Google used evolutionary search on symbolic programs to discover the algorithm. Lion uses less memory and fewer instructions than Adam, the de-facto standard optimization algorithm. One key difference between Lion and other optimizers is that Lion cares only about the sign of the gradient and applies the same magnitude update to each weight. Using Lion, the team trained several models for various benchmark tasks. The one trained for classification on ImageNet achieved new state-of-the-art accuracy. A ViT trained by Lion increased its ImageNet accuracy by 2%, while saving 5x training the compute cycles.
Deep learning models are trained by using a gradient descent algorithm to iteratively update the network's weights to produce a minimum value of the network's loss function. Two commonly used algorithms are Adam and Adafactor, which have been used to train most state-of-the-art models. While these algorithms are much improved over earlier ones, the Google team wondered whether it would be possible to use AutoML to improve on them.
To develop Lion, the team defined their search space as a set of functions written in an imperative language similar to Python; the inputs to them are model weights, gradient, and learning rate, and the outputs are weight updates. Search is conducted by mutating function code---adding, deleting, or modifying statements. Candidate functions are chosen by using them to train small ML models; the trained models' accuracy reflects the candidate training function's fitness.
After running several experiments, the team settled on a final function "due to its simplicity, memory efficiency, and strong performance..." Compared to Adam and Adafactor, Lion is a simpler algorithm and has fewer hyperparameters. Because it updates weights with a fixed value scaled only by learning rate, it requires learning rates 3x to 10x smaller than Adam, and a learning rate decay of 3x to 10x larger.

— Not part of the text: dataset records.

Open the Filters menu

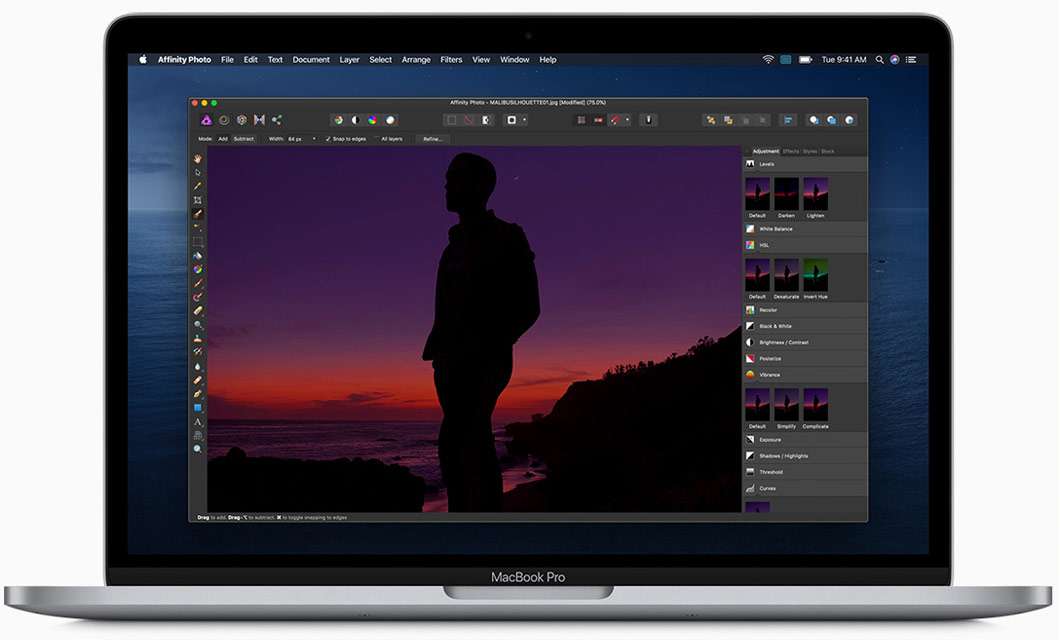tap(451, 59)
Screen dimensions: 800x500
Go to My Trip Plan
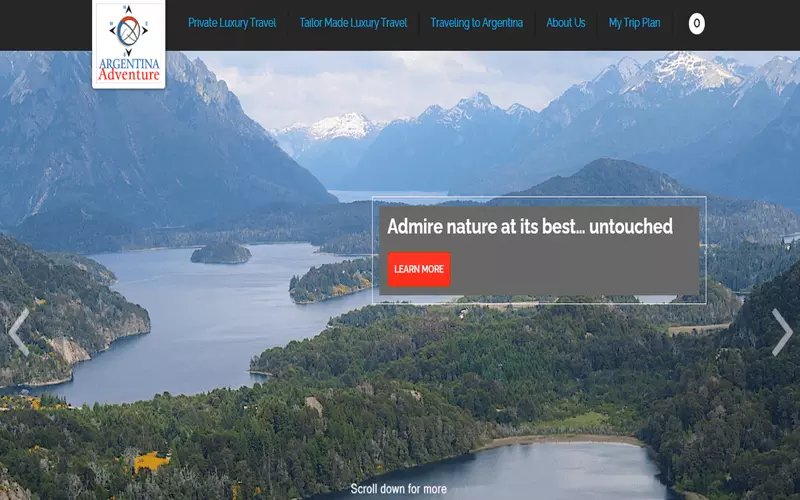(634, 23)

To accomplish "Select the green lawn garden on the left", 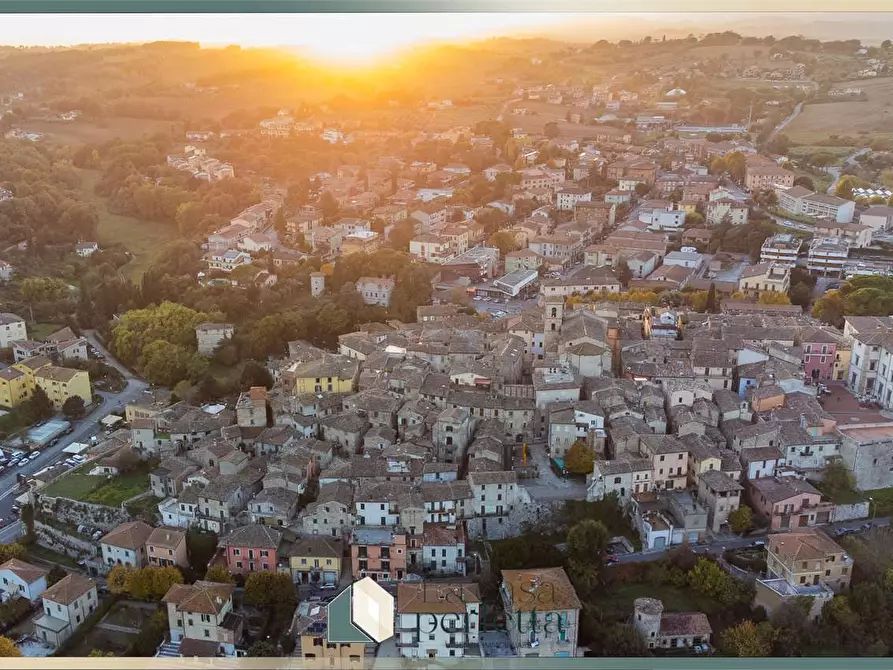I will [x=95, y=487].
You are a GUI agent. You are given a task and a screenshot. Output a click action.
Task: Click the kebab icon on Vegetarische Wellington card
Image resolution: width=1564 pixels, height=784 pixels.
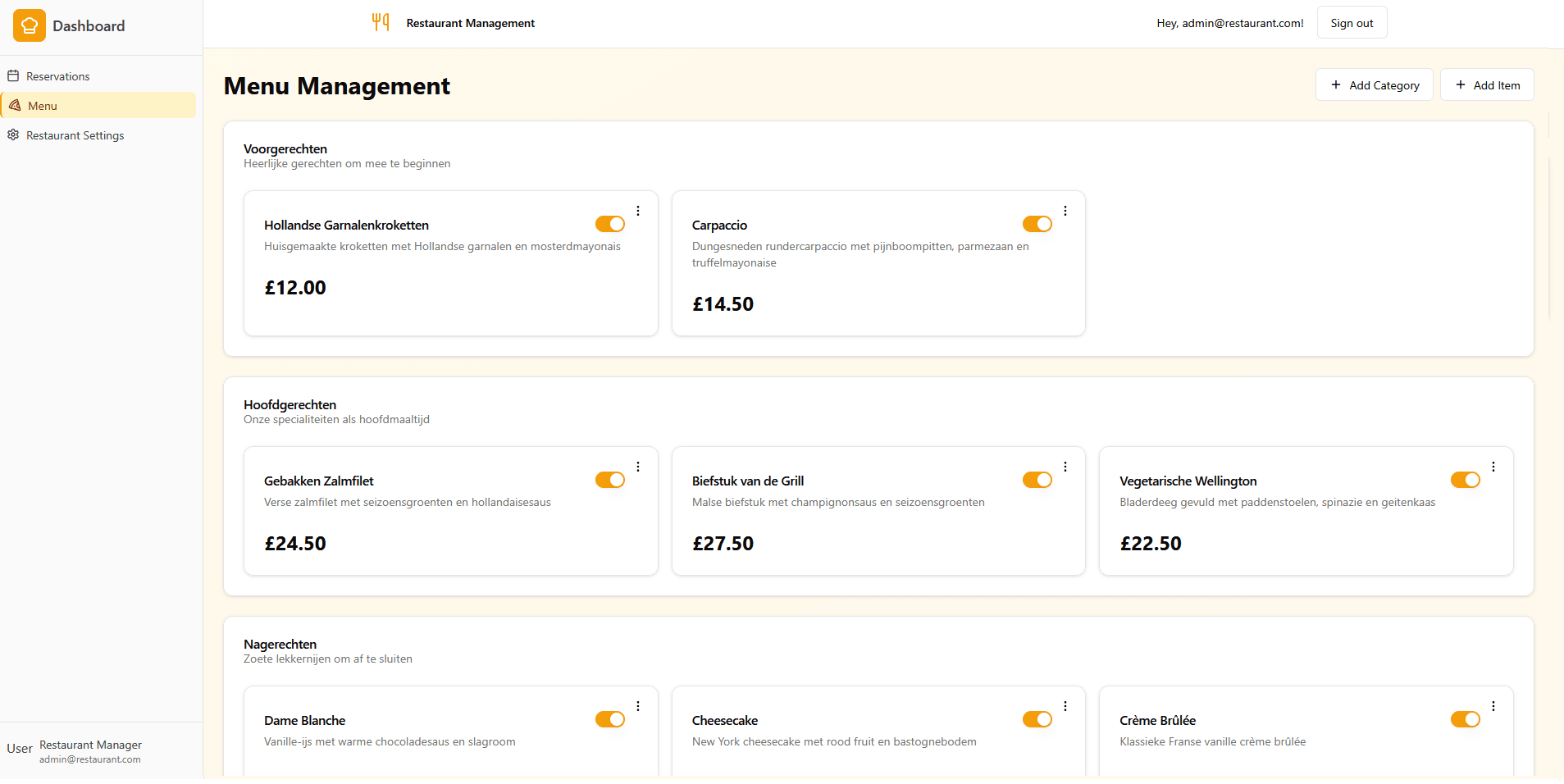pos(1493,467)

Lion pseudocode compared to Adam pseudocode. Image Source: https://arxiv.org/abs/2302.06675
The team used Lion to train many previously published models for a range of task domains, including vision, language, and multimodal; they compared the accuracy and training computation requirements of the models trained with Lion against those trained with Adam or Adafactor. Although Lion models did outperform Adam models in many instances, there were cases where the performance was similar, especially on tasks where "the datasets are massive and of high quality," such as vision tasks and masked language modeling. The authors also note that Lion probably performs the same as Adam on small batch sizes.

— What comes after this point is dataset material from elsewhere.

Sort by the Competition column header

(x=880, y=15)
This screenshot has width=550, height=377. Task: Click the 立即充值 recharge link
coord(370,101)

Several members of the research team responded to user questions about the work on Twitter. One commenter asked why the team compared Lion to Adafactor instead of to Adam for some models. Co-lead author Chen Liang replied:
[W]e compared to AdamW for most of the language benchmarks (smaller scale LM, masked LM, finetuning, etc). For [language models with more than 1B parameters], we compared to Adafactor because it is the default in the baseline and performs similar to AdamW with less cost.
Python implementations of Lion for several popular deep learning frameworks, including Pytorch and Tensorflow, are available on GitHub.